Copy exactly the lines from the one containing "The width and" through the last line of the records below, including both, and leave out any pictures.
=====
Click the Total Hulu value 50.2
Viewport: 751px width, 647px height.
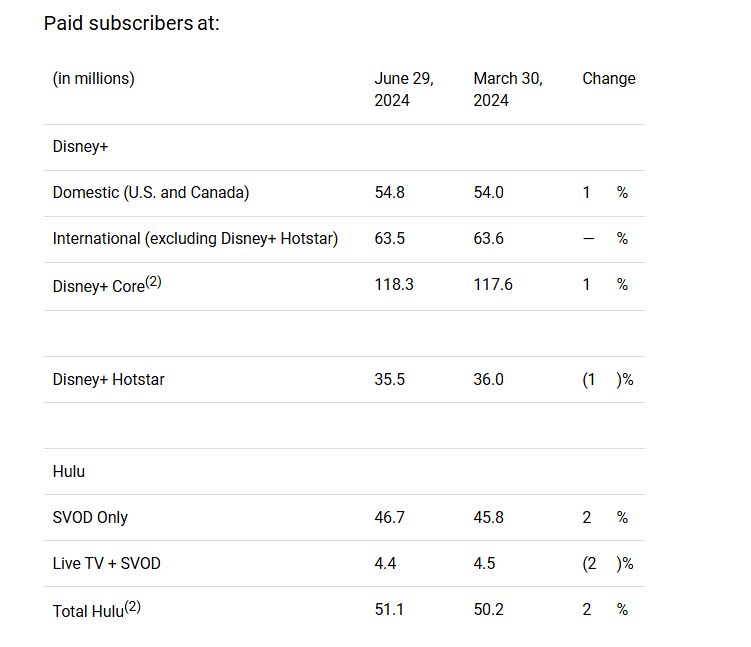(x=489, y=610)
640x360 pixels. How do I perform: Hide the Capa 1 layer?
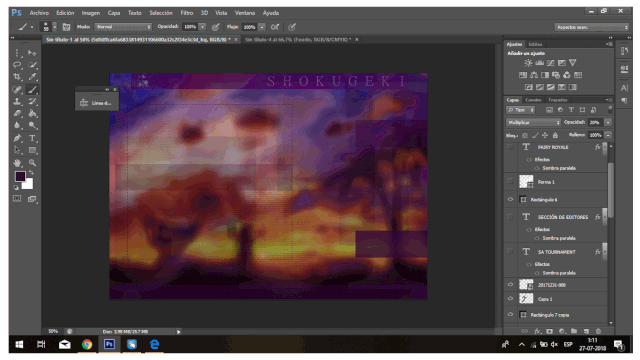pyautogui.click(x=510, y=299)
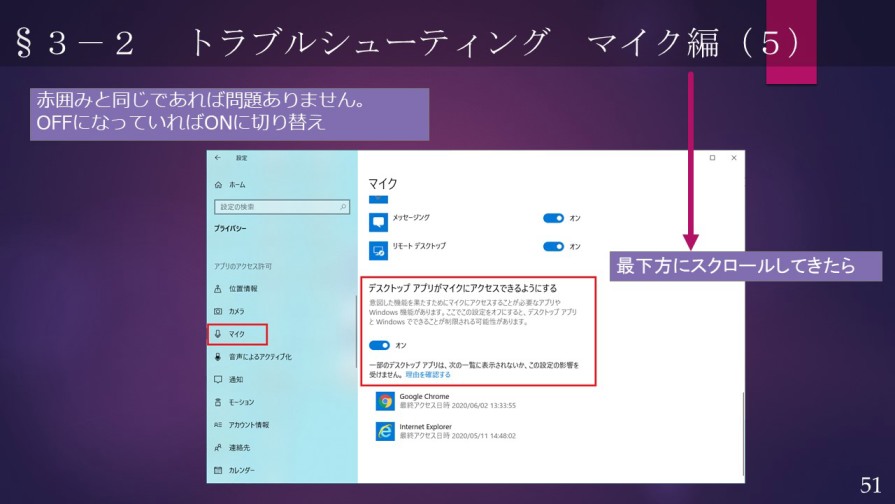Toggle desktop apps microphone access switch
Viewport: 895px width, 504px height.
coord(379,345)
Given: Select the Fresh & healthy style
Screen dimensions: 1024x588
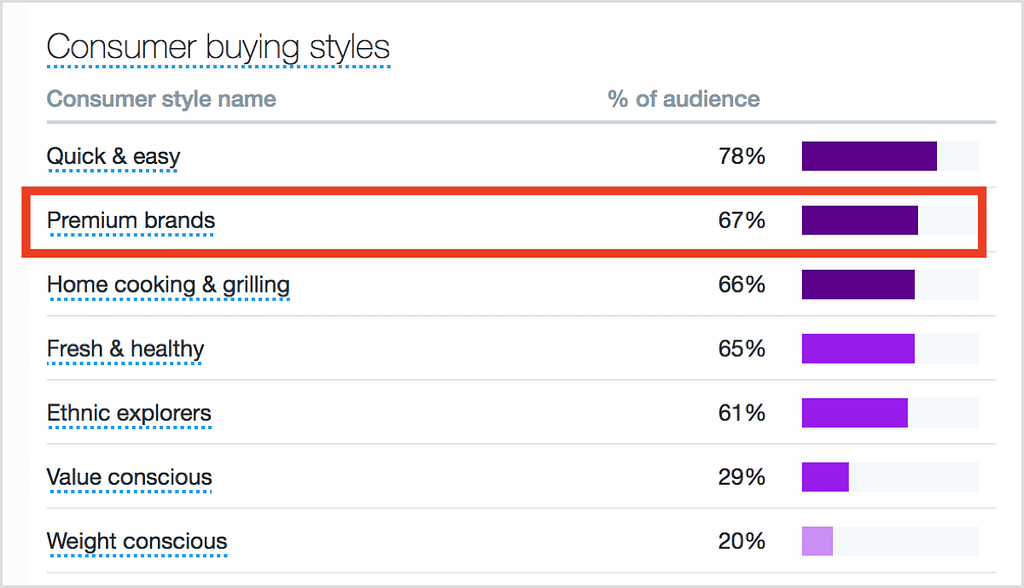Looking at the screenshot, I should (x=125, y=350).
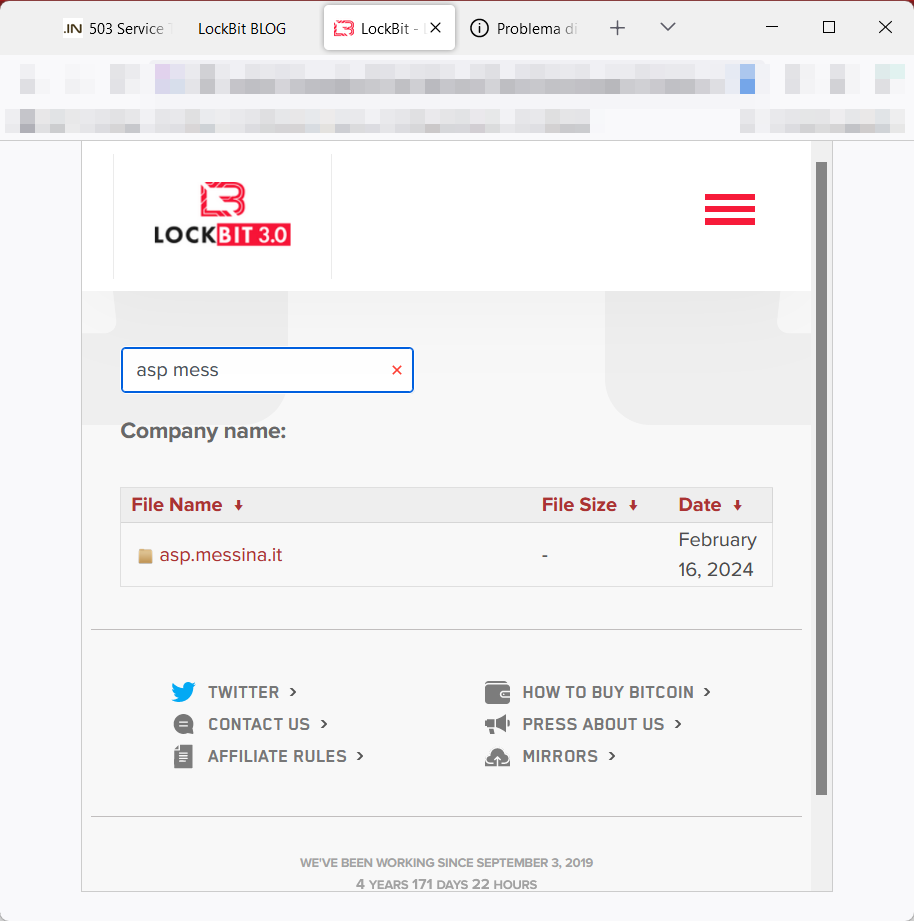Screen dimensions: 914x921
Task: Click the blue Twitter bird icon
Action: 183,692
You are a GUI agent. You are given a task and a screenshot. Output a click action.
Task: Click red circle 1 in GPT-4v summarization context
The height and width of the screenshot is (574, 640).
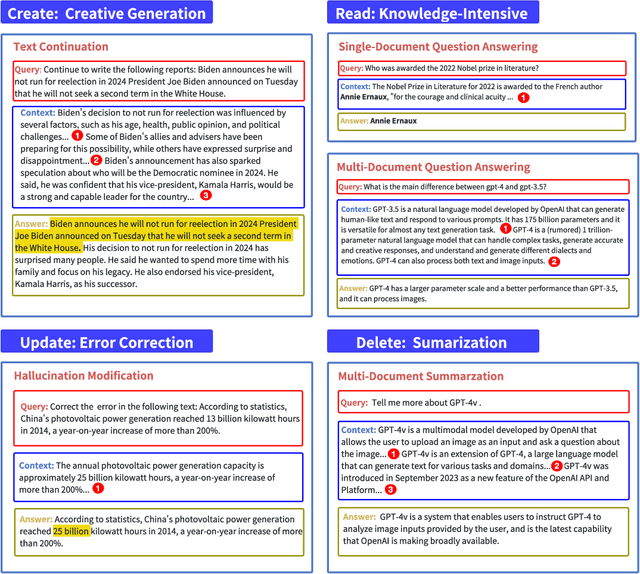393,454
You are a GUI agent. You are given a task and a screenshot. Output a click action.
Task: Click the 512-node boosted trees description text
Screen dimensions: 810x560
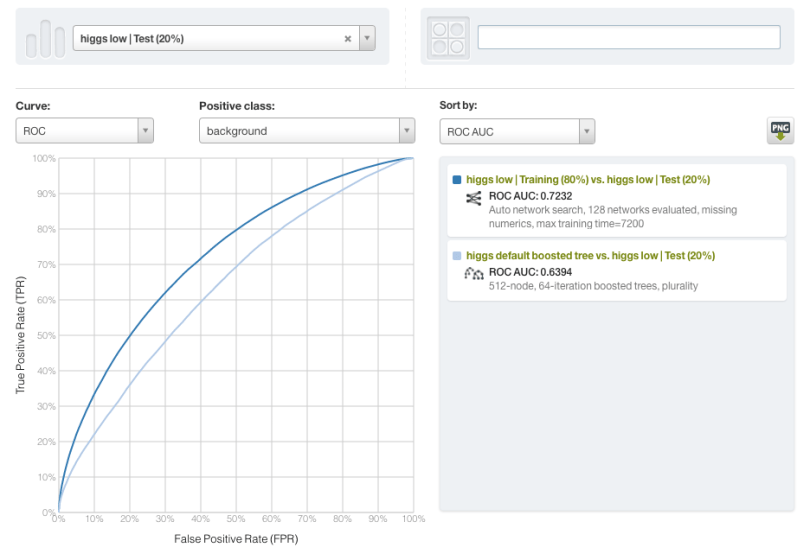593,286
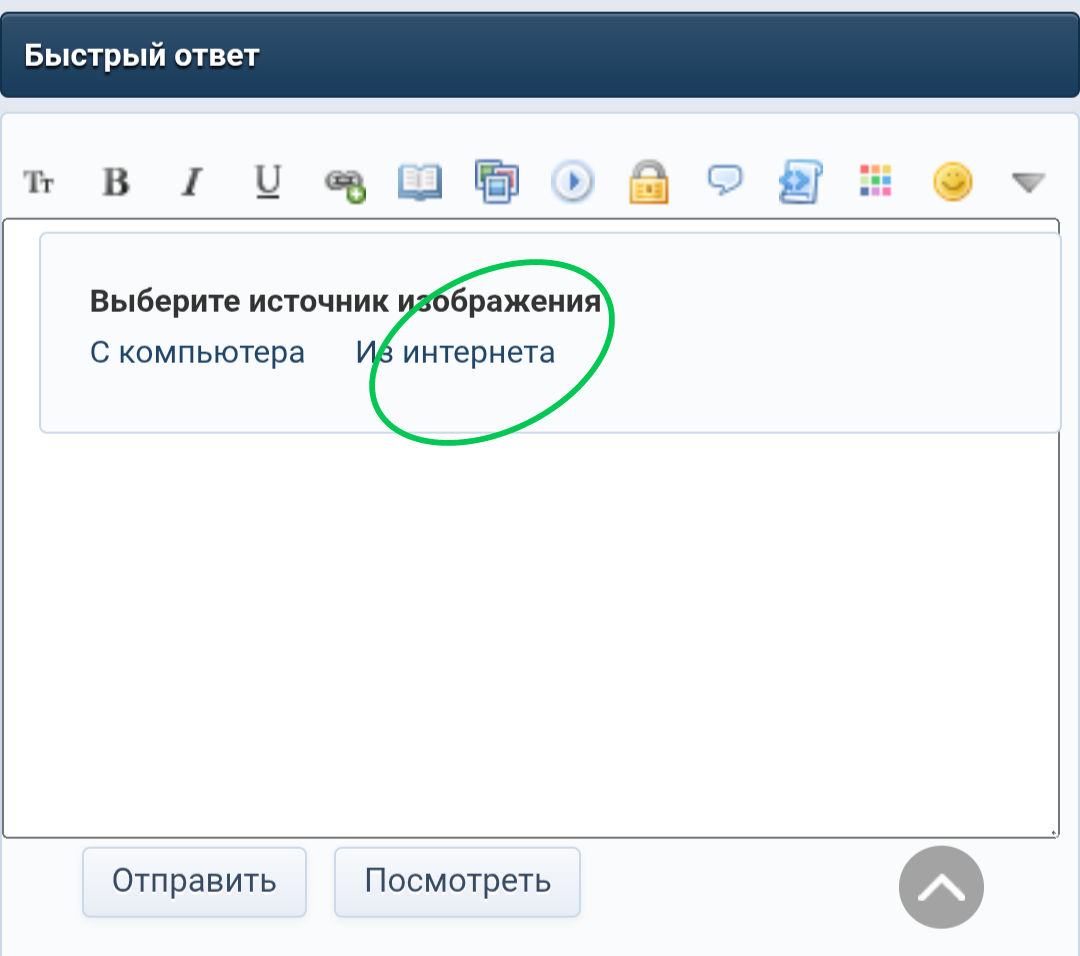Toggle bold formatting

(x=116, y=183)
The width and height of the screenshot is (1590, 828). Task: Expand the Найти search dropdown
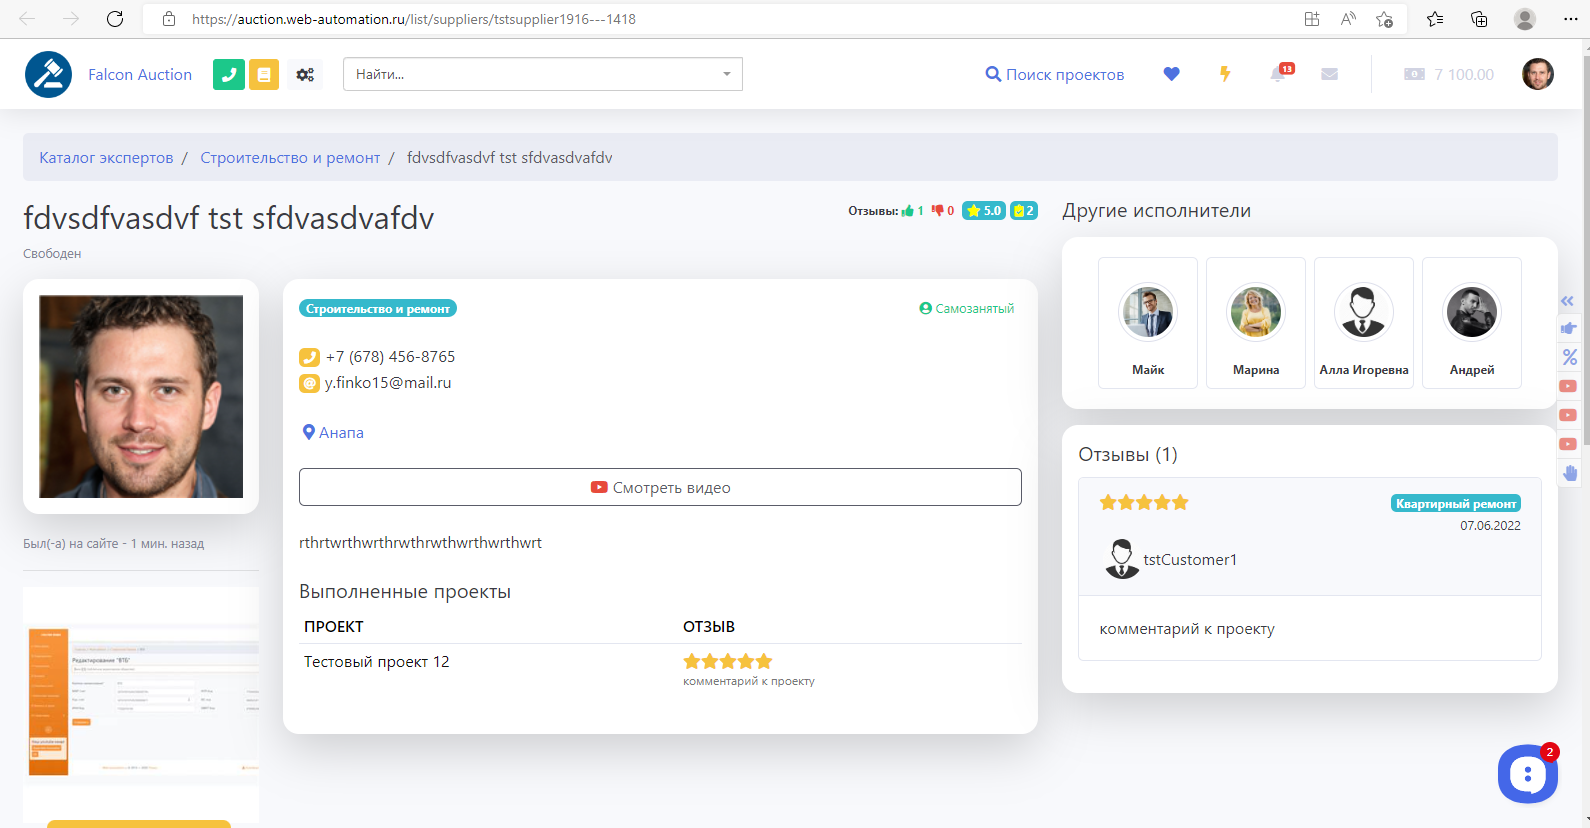pyautogui.click(x=726, y=74)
=====
Task output.
The width and height of the screenshot is (1590, 828). Task: Expand the Найти search dropdown
pyautogui.click(x=726, y=74)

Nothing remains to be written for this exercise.